Requirements and Constraints
A device registry is the source of truth for IoT device identity, credentials, configuration, and metadata. It handles secure device provisioning, stores and rotates certificates, enforces per-device access policies, and supports fleet management queries (find all devices of a type in a region, batch-push configuration updates). Functional requirements: certificate-based device authentication, zero-touch provisioning flow, metadata CRUD, shadow/desired-state storage, and fleet query support. Non-functional: authenticate 200,000 concurrent device connections, serve metadata lookups under 5ms (P99), and support fleets of 10 million devices per tenant.
Core Data Model
- devices(device_id UUID PK, tenant_id FK, device_type, serial_number UNIQUE, status ENUM('provisioning','active','suspended','decommissioned'), registered_at, last_seen_at, firmware_version, hardware_revision)
- device_certificates(cert_id PK, device_id FK, fingerprint UNIQUE, pem TEXT, issued_at, expires_at, revoked_at, is_primary BOOL)
- device_metadata(device_id FK, key VARCHAR, value TEXT, updated_at) — flexible key-value for extensible attributes
- device_shadow(device_id PK, reported JSONB, desired JSONB, version INT, last_updated_at) — desired vs. reported state
- provisioning_claims(claim_token PK, device_type, tenant_id, max_uses, uses_count, expires_at, created_by)
- fleet_groups(group_id PK, tenant_id, name, filter_expr TEXT) — saved fleet queries as filter expressions
Provisioning Flow
Zero-touch provisioning removes the need for manual credential installation. The flow:
- The manufacturer burns a unique device serial number and a factory certificate into device hardware at production time. The factory root CA is pre-registered with the registry.
- On first boot, the device connects to a bootstrap endpoint using its factory certificate and presents its serial number.
- The registry validates the factory certificate chain, checks the serial against a pre-loaded device batch manifest (uploaded by the operator), and creates a device record in 'provisioning' status.
- The registry generates a unique operational certificate (or a signed CSR from the device), stores it in device_certificates, and returns it to the device.
- The device stores the operational certificate and reconnects to the main endpoint. Status transitions to 'active'.
Provisioning claims support a simpler flow for devices without factory certificates: a claim token is shared with the installer; the device presents the token plus a device-generated public key; the registry signs and returns a certificate.
Certificate-Based Authentication
The authentication path is performance-critical and must not touch the database on every connection. Device certificates are validated in three steps: TLS handshake (mTLS) validates the certificate chain against tenant root CAs stored in memory; certificate fingerprint lookup hits a Redis cache (TTL equal to certificate validity period) to check revocation status; on cache miss, fall through to the database and populate cache. This reduces per-connection database load to near zero for healthy, long-lived certificates.
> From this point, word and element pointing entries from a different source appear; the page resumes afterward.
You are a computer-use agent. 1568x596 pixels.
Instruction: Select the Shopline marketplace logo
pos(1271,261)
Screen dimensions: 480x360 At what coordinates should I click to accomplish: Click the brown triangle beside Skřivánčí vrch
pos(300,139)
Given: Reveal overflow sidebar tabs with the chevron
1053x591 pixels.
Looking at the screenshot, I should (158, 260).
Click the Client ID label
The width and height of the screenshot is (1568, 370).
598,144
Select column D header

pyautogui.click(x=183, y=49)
Certificate rotation is triggered by the registry when certificates approach expiry (configurable, default 30 days before expiry). The registry issues a new certificate and updates is_primary; the old certificate remains valid during a overlap window to allow in-flight reconnections.
Device Shadow
The shadow pattern separates desired state (what the operator wants) from reported state (what the device last confirmed). The operator writes to the desired JSONB field. When the device connects, it receives the delta (desired minus reported). The device applies changes and writes back to reported. Version numbers enable optimistic concurrency: a device update fails if the version in the request does not match the current version, forcing a re-fetch.
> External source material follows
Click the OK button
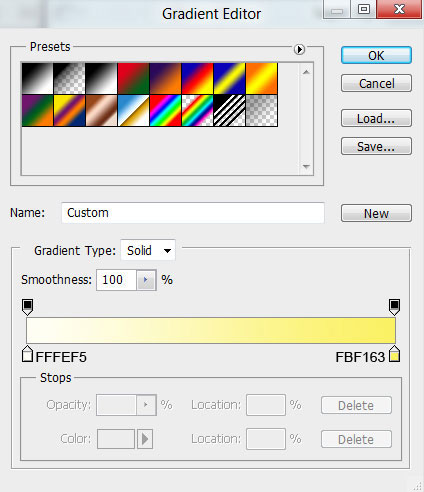 coord(376,55)
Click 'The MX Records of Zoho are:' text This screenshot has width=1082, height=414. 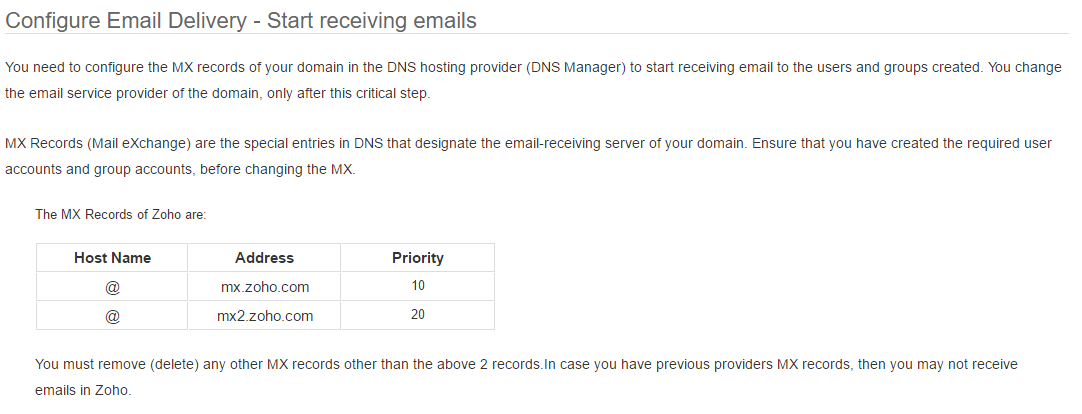coord(121,215)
Shadow writes are propagated to connected devices via a pub/sub channel (e.g., Redis pub/sub or an MQTT retained message on a device-specific topic). This avoids polling and delivers configuration changes within seconds of an operator update.
Fleet Management Queries
Fleet queries filter devices by metadata attributes, status, firmware version, last_seen window, and device_type. The device_metadata table has a GIN index on value and a btree index on key. For large tenants (millions of devices), fleet queries use partition pruning on tenant_id (partitioned table) and cover indexes on common filter combinations (tenant_id, device_type, status). Saved fleet groups store a filter expression evaluated at query time — the group membership is dynamic, not materialized, so no sync lag.
Bulk operations (firmware push to a fleet group, batch suspend) are implemented as background jobs that page through filtered device IDs and enqueue per-device tasks to a work queue, respecting rate limits to avoid overwhelming device connectivity infrastructure.
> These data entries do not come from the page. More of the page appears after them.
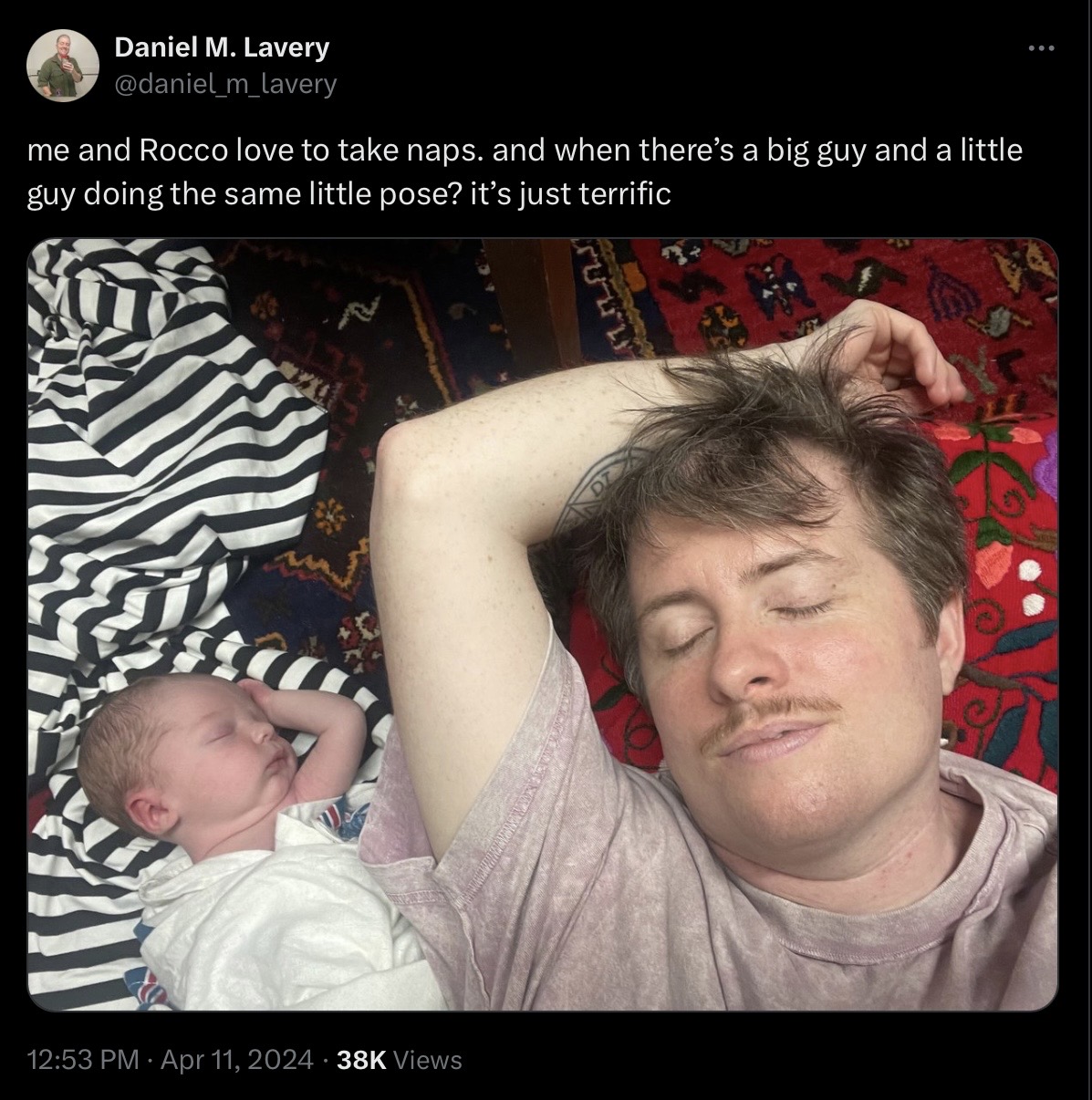
Task: Select the Apr 11, 2024 date
Action: (x=237, y=1060)
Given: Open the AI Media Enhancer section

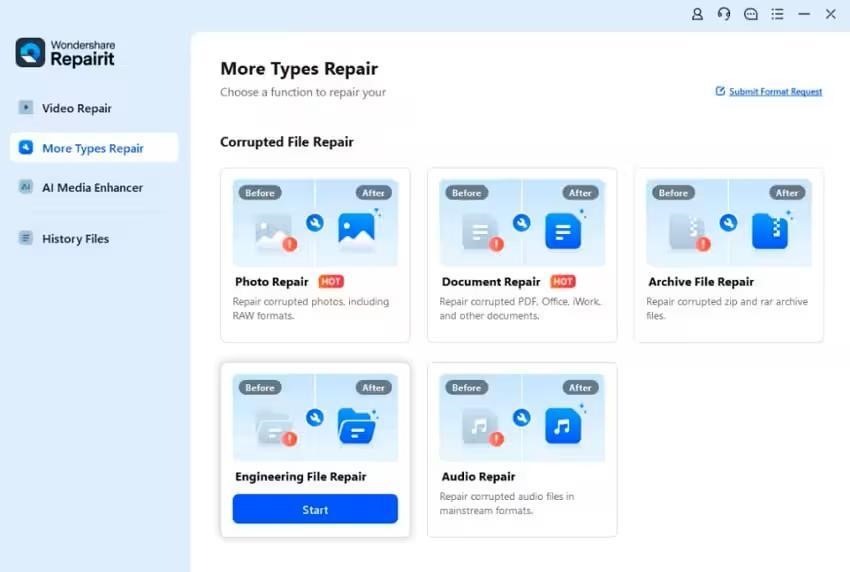Looking at the screenshot, I should 94,188.
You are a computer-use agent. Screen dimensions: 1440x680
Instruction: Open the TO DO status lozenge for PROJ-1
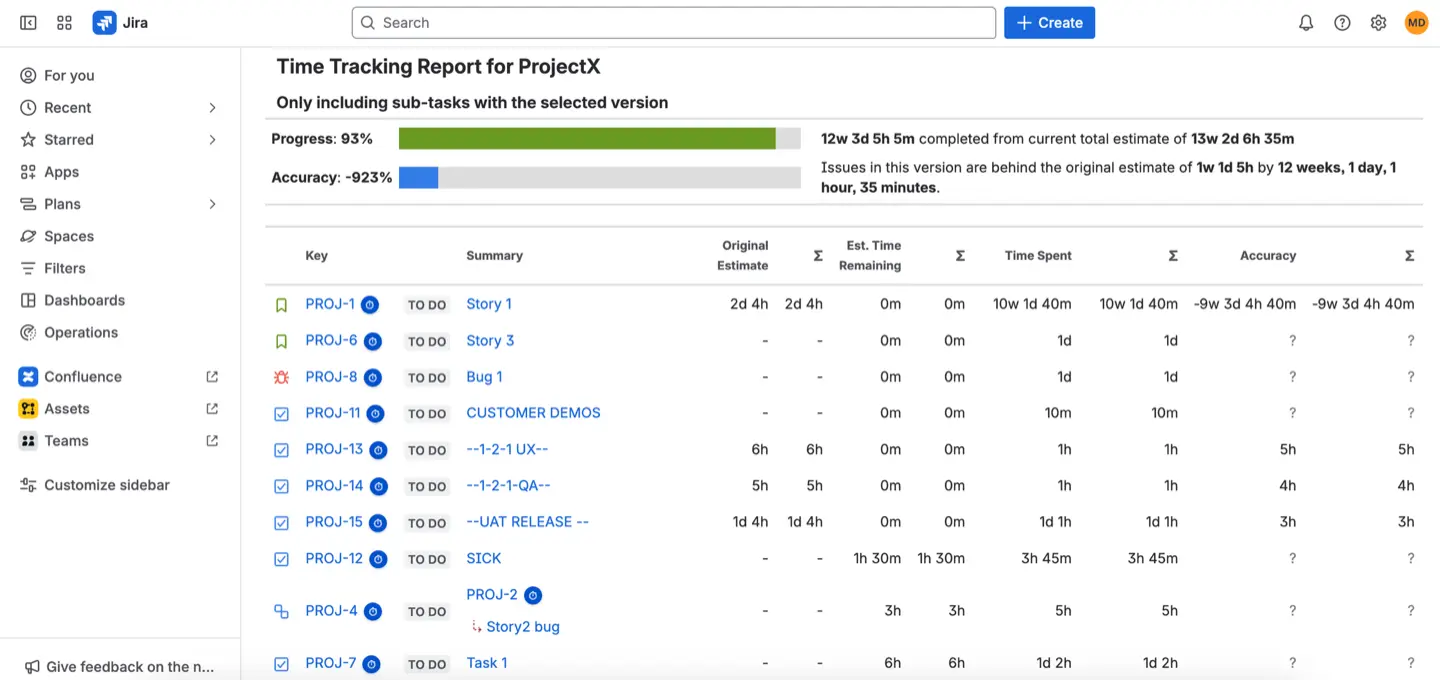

Scalability Considerations
- Authentication hot path: All certificate lookups served from Redis; the database is only consulted for new or recently revoked certificates.
- Metadata scalability: For tenants with millions of devices, the device_metadata key-value design avoids wide-table migration costs as new attribute types are added. Use a composite index on (tenant_id, key, value) to support fleet filter queries.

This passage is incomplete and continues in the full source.